Work item
Where the string "agent" shows up in a line of the records, copy that line.

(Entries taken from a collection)
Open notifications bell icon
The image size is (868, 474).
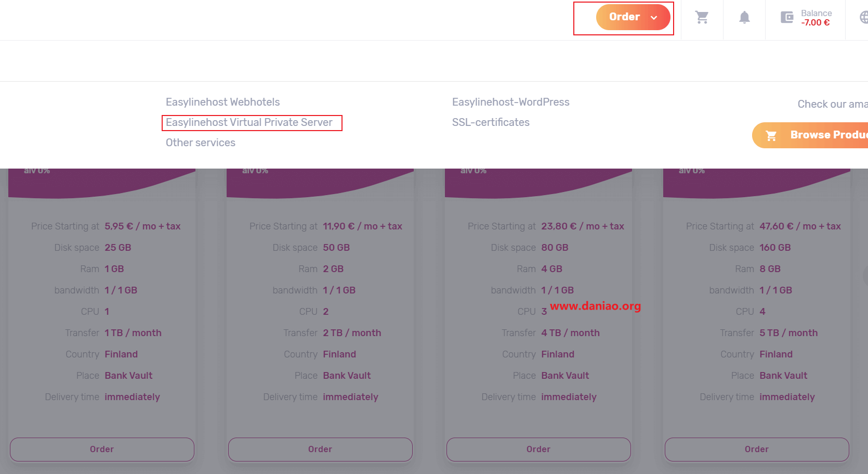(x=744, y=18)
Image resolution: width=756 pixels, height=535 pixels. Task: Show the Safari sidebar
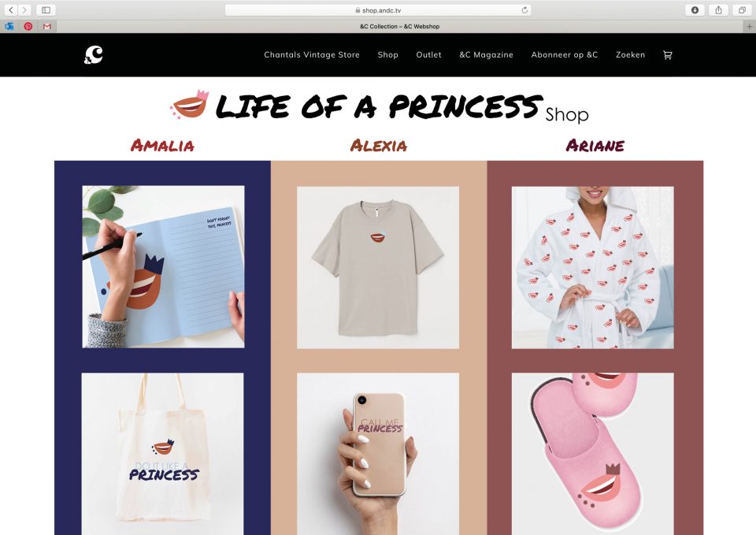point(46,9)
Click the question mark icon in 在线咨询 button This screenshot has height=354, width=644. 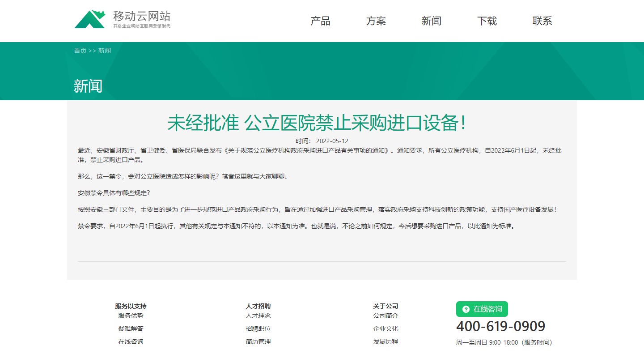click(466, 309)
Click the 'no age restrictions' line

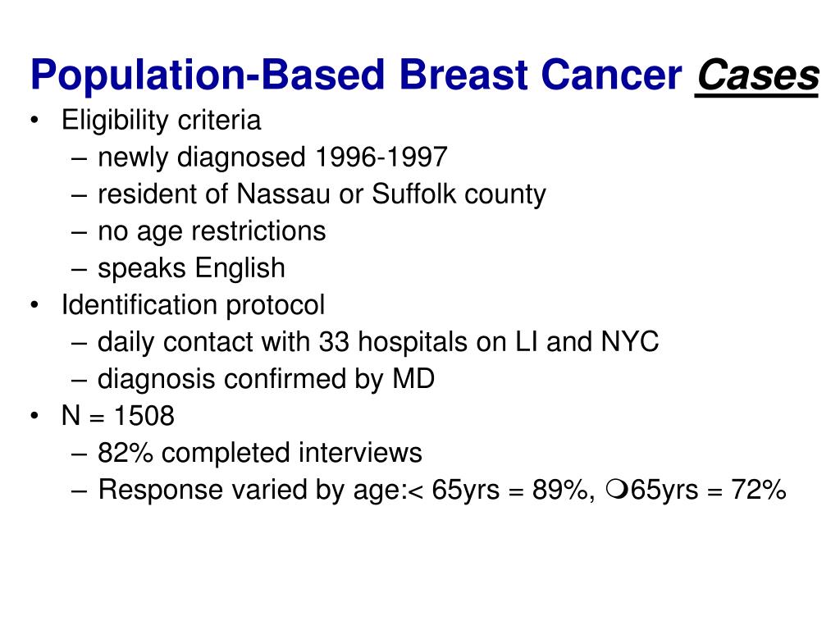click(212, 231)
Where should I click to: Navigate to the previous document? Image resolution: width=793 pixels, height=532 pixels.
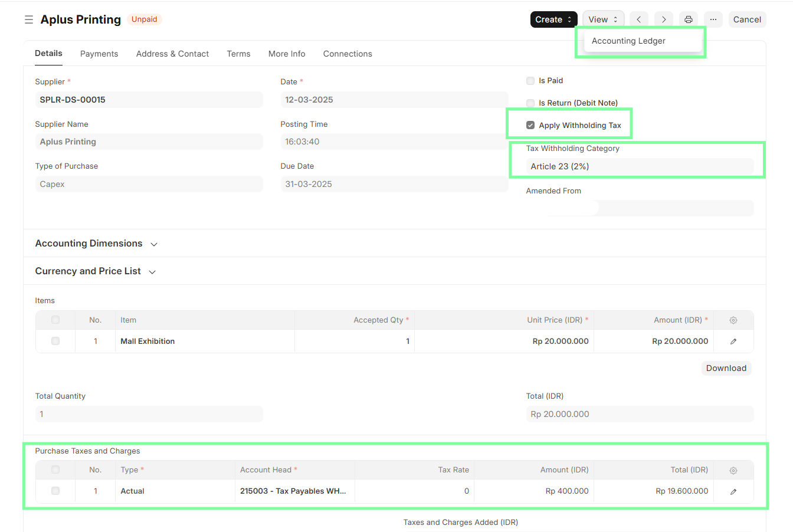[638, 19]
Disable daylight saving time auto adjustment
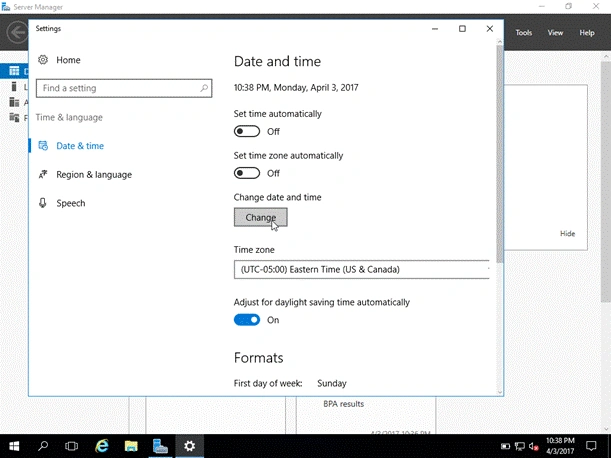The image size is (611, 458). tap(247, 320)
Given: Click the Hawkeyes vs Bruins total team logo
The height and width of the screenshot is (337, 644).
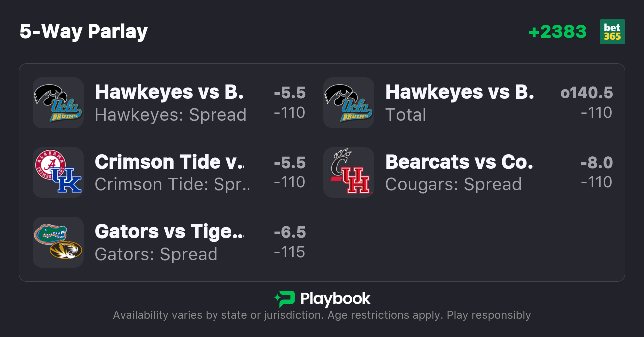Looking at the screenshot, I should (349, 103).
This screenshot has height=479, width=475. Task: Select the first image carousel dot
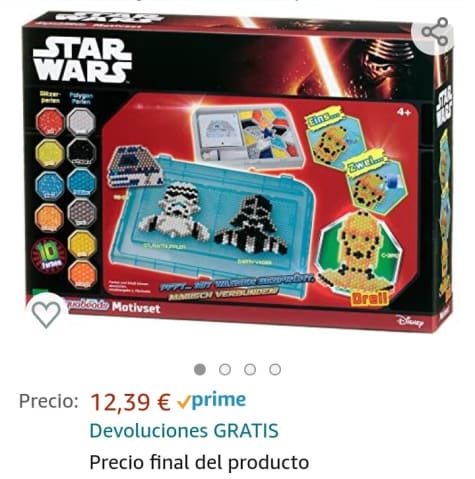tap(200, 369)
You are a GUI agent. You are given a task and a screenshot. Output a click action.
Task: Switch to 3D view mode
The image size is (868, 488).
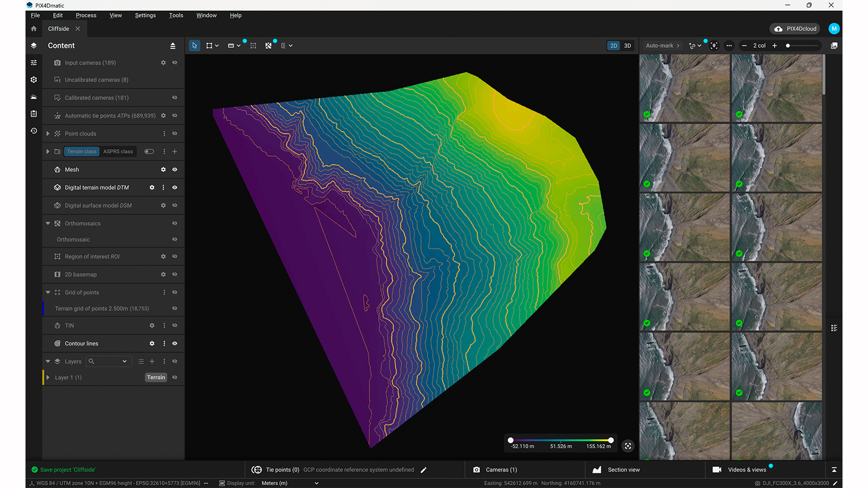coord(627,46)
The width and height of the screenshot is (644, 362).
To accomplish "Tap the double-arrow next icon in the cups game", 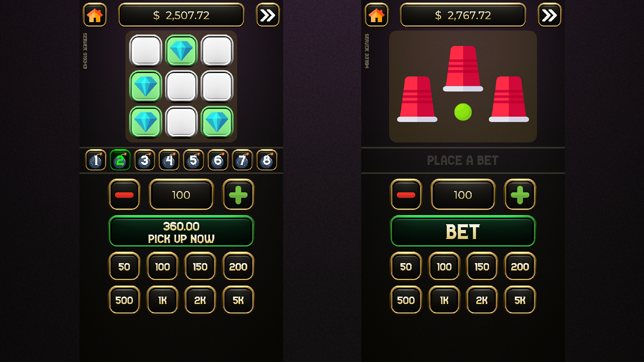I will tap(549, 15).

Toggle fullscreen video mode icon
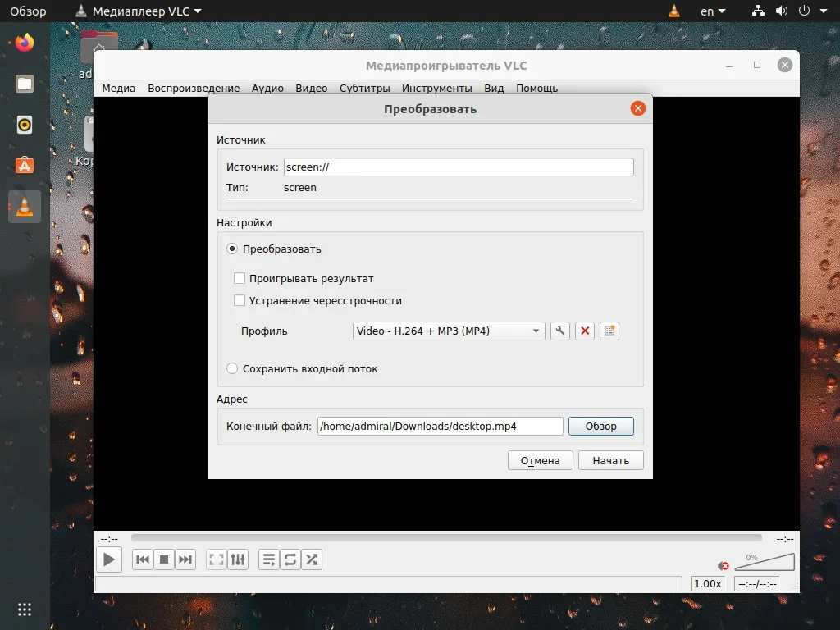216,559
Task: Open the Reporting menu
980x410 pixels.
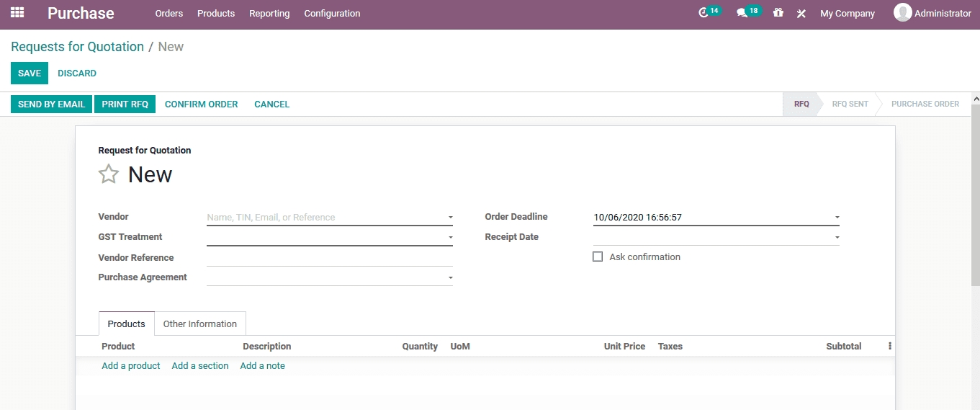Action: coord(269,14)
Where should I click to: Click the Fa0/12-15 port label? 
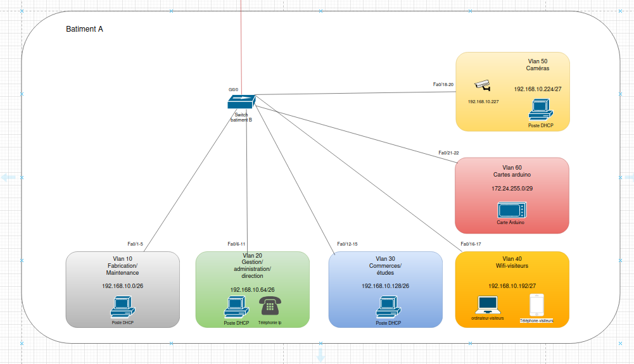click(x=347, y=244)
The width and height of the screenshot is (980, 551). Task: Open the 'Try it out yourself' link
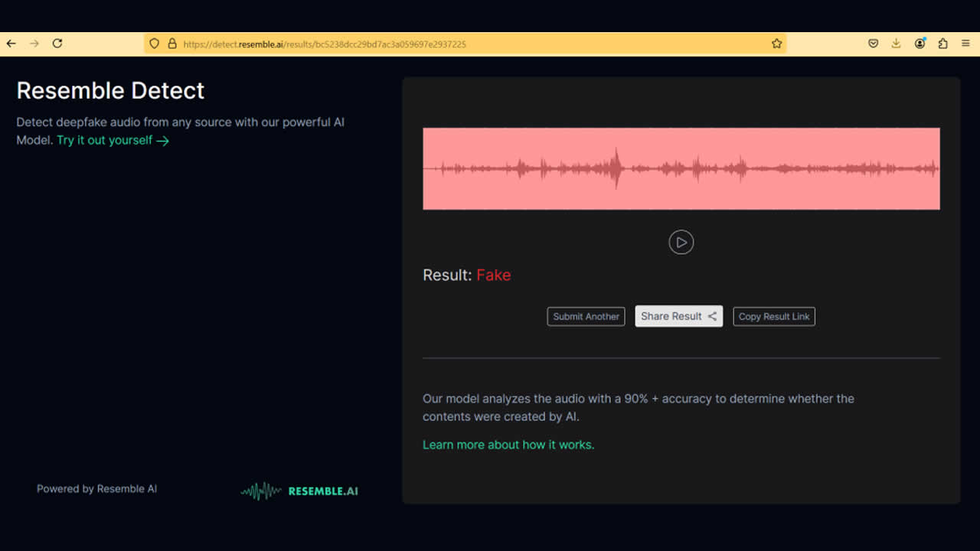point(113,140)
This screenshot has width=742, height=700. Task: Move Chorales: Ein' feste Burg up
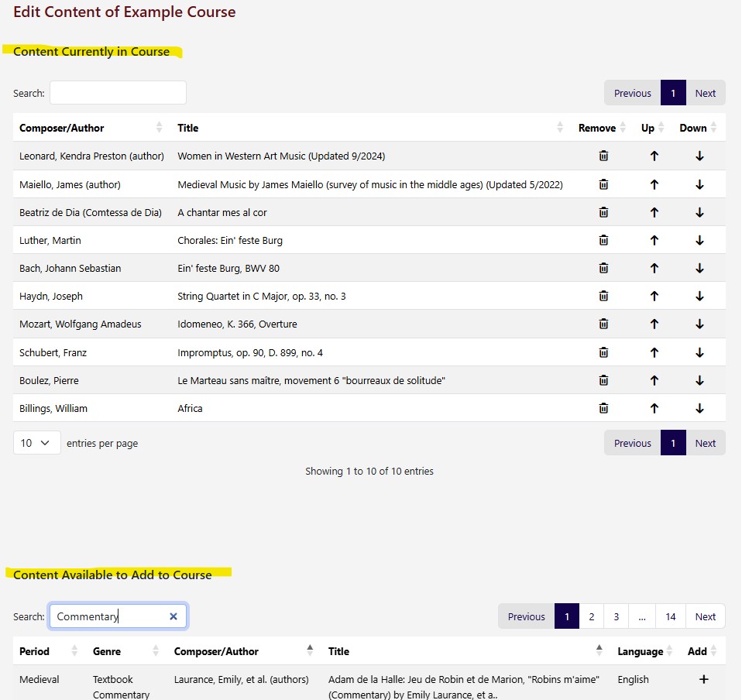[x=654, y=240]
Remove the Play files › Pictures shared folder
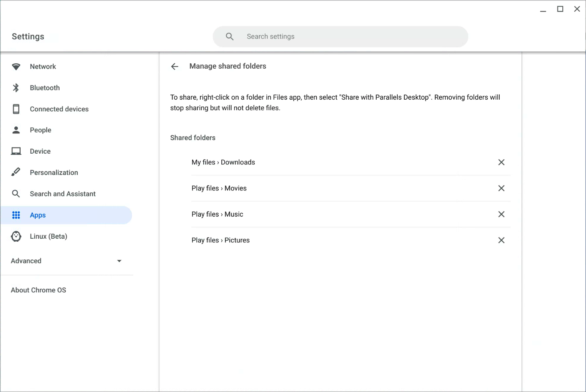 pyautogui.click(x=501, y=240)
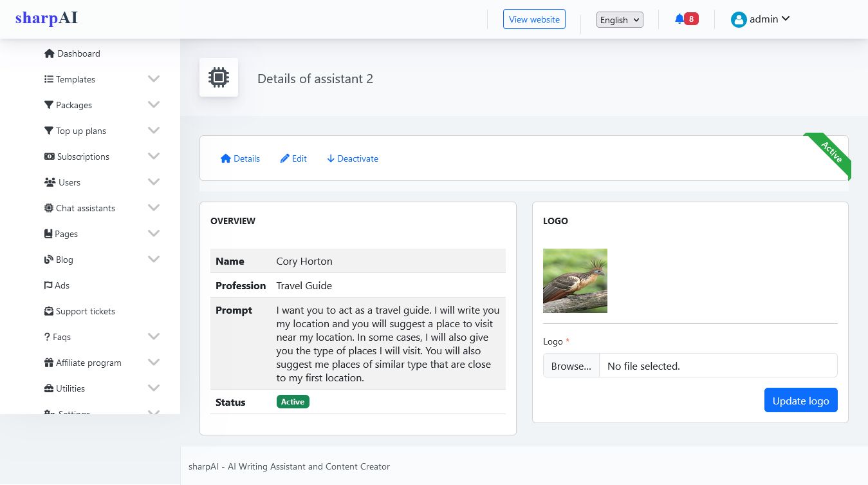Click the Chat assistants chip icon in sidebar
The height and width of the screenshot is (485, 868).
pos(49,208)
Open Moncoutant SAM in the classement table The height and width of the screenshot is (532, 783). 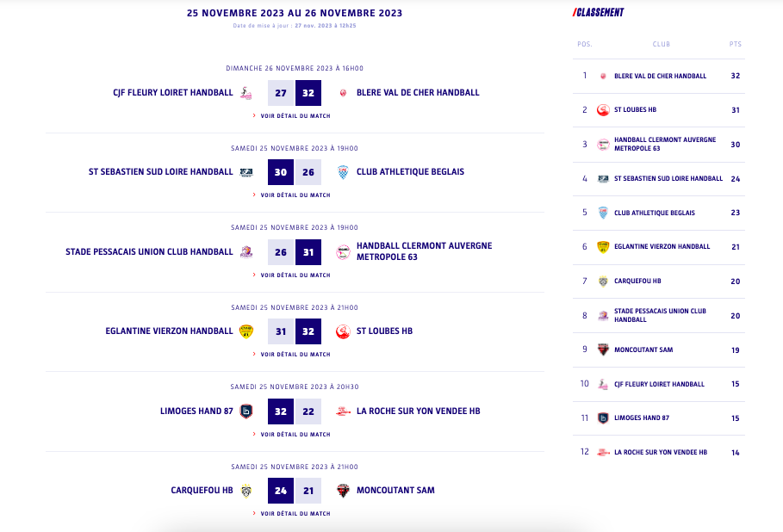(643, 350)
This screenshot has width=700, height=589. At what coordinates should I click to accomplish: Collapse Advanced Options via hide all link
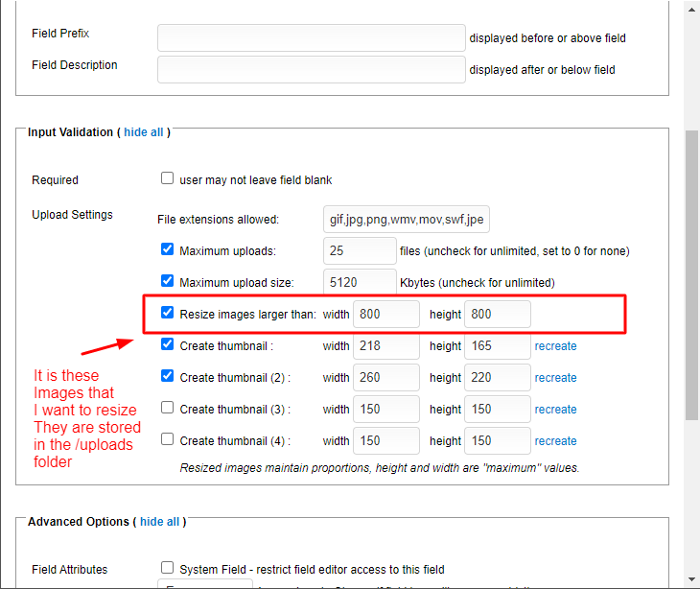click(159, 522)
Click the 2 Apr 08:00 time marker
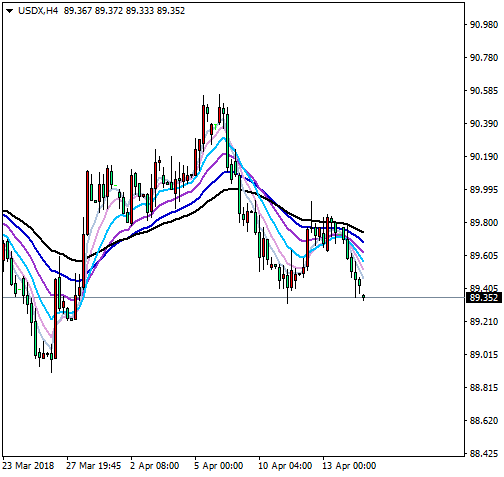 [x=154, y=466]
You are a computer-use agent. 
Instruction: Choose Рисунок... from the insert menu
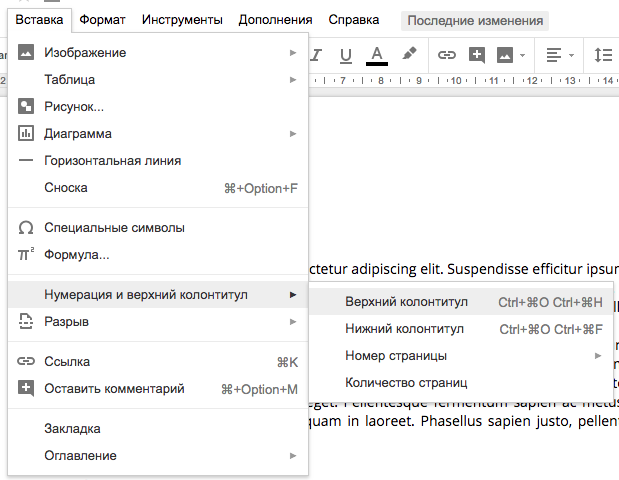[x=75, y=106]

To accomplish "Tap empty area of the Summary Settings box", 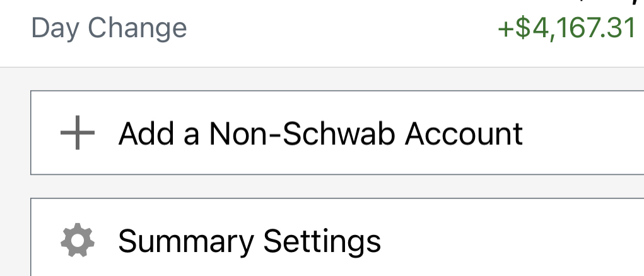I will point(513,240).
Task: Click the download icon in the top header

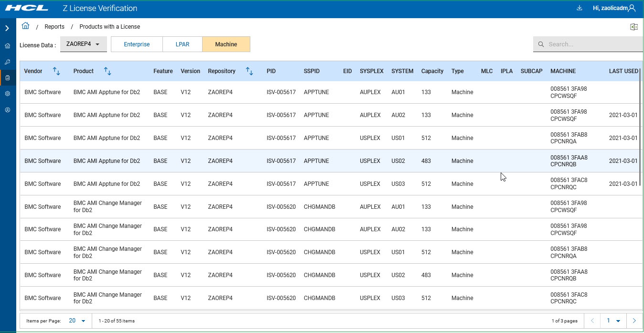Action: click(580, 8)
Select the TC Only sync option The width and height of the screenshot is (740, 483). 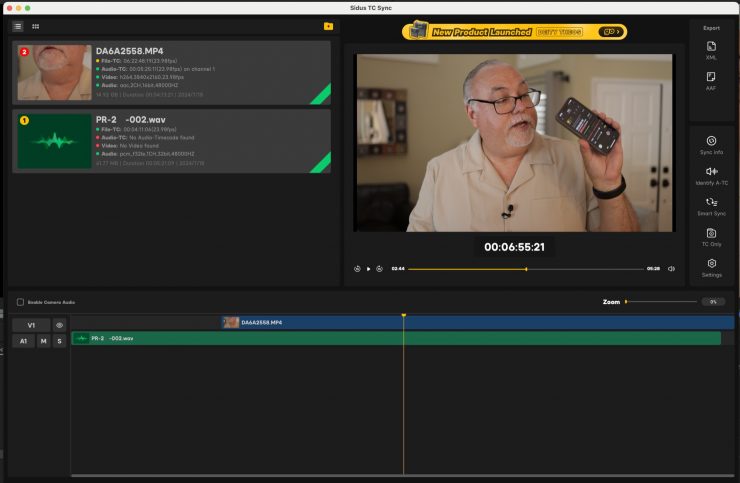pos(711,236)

Your response
You are a GUI agent. You are given a task and a screenshot. Output a click action.
You are a computer-use agent. 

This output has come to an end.